Exercise instructions
Transcribe only the part of the material below that begins at the line containing "982x605 pixels. How" and ends at the line containing "Click the OssBuy logo", with both kept and images left out.

Records for processing
§
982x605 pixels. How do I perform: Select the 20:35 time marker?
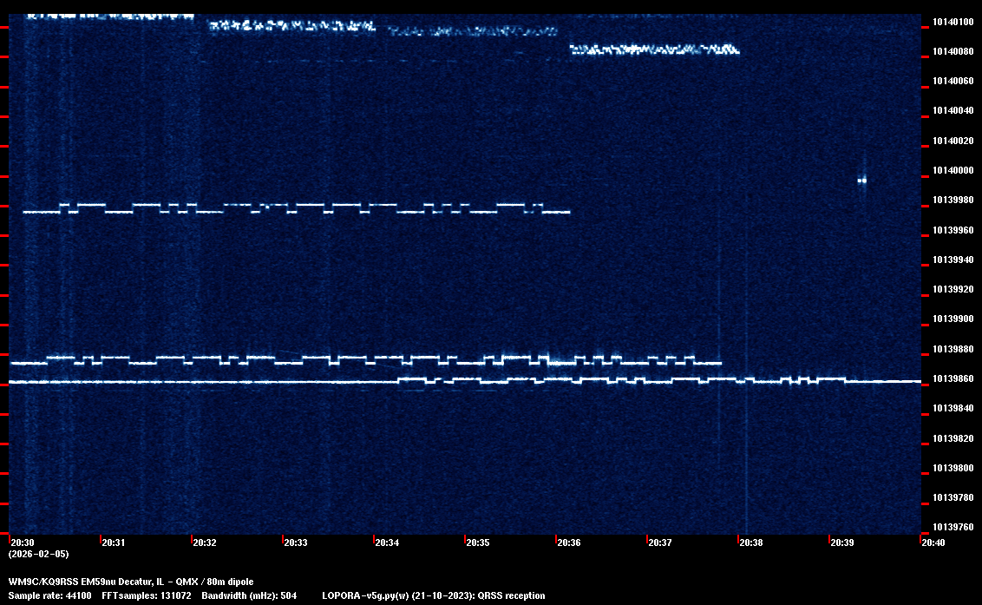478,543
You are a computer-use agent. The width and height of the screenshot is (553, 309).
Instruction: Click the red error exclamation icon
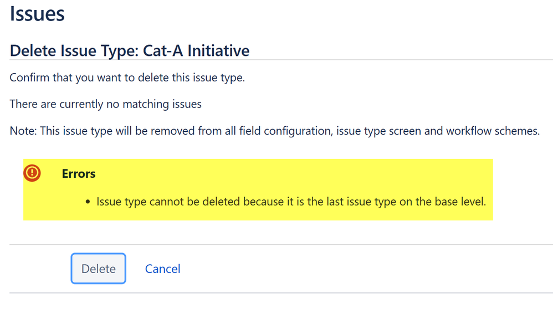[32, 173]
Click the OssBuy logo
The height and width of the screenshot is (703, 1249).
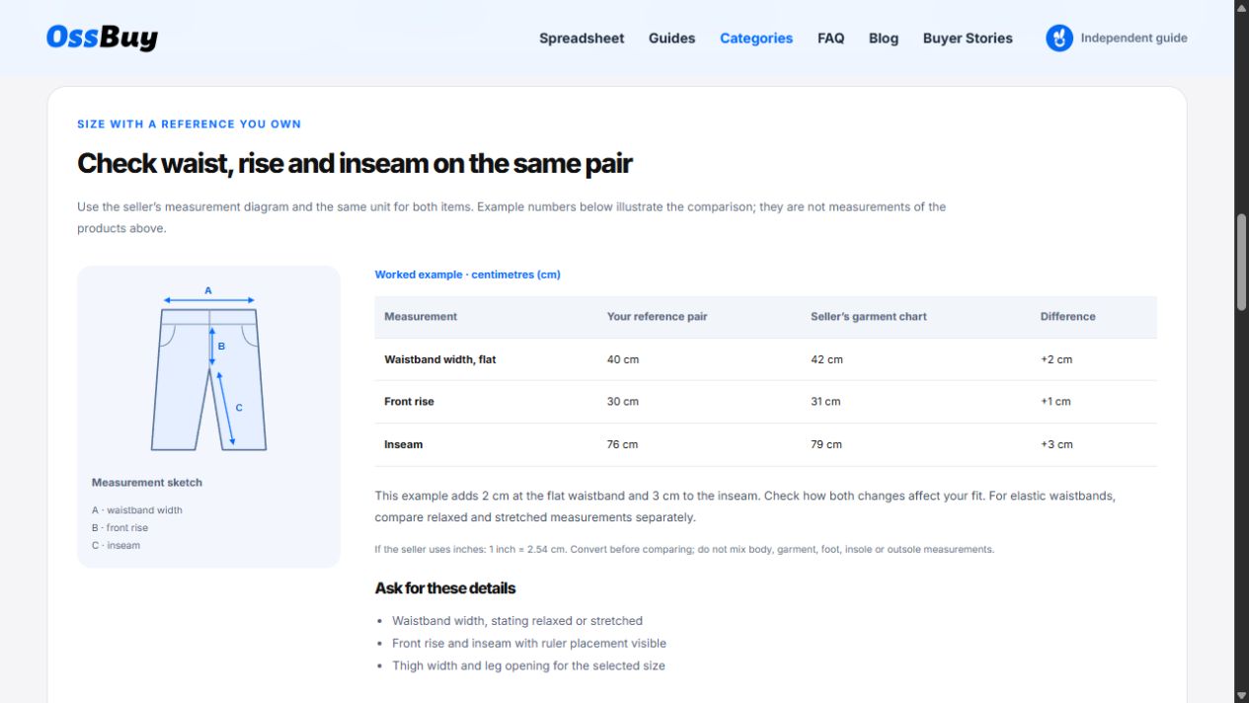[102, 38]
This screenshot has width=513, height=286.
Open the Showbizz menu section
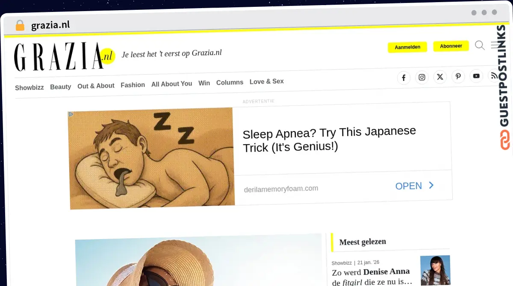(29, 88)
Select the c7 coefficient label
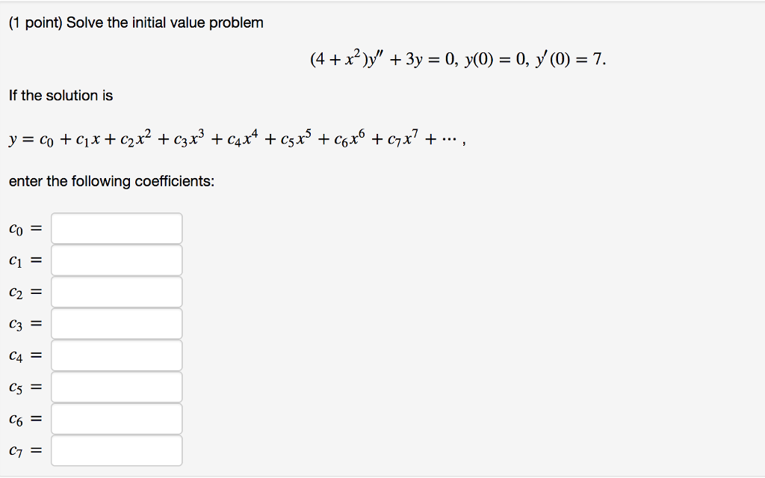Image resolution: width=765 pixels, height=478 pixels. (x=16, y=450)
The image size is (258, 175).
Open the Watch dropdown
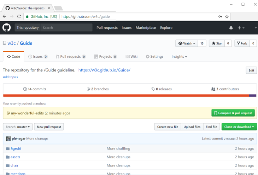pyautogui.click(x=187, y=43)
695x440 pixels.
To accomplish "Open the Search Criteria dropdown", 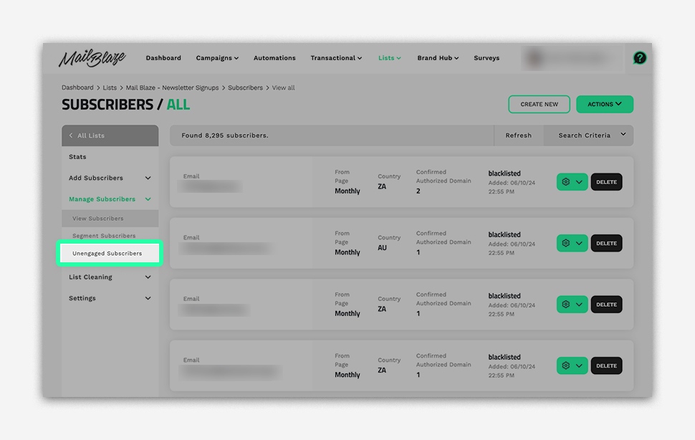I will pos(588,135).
§
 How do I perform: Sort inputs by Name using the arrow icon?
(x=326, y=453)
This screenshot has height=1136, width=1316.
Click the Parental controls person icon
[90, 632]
§
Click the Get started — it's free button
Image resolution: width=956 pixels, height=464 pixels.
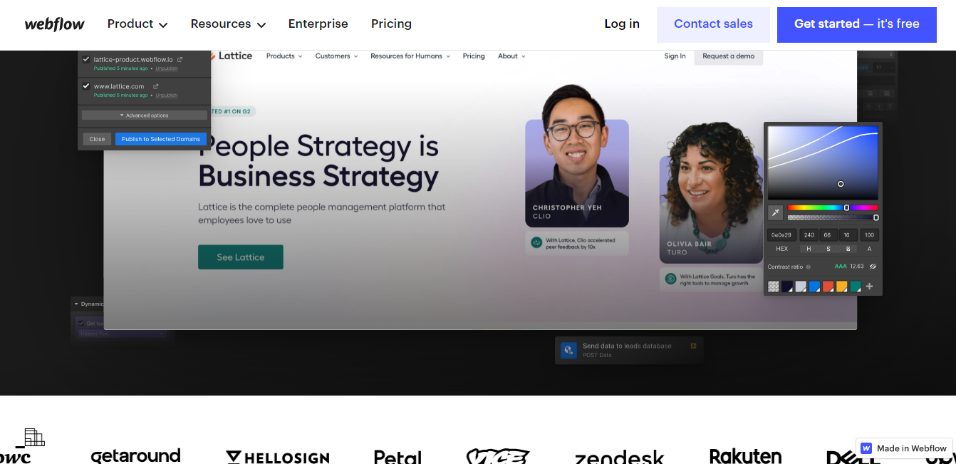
§
Problem solution
982x605 pixels. How do I perform: Select the 20:35 time marker?
478,543
You are a computer-use agent. The width and height of the screenshot is (553, 309).
Instruction: Click the red error exclamation icon
[32, 173]
Click the OssBuy logo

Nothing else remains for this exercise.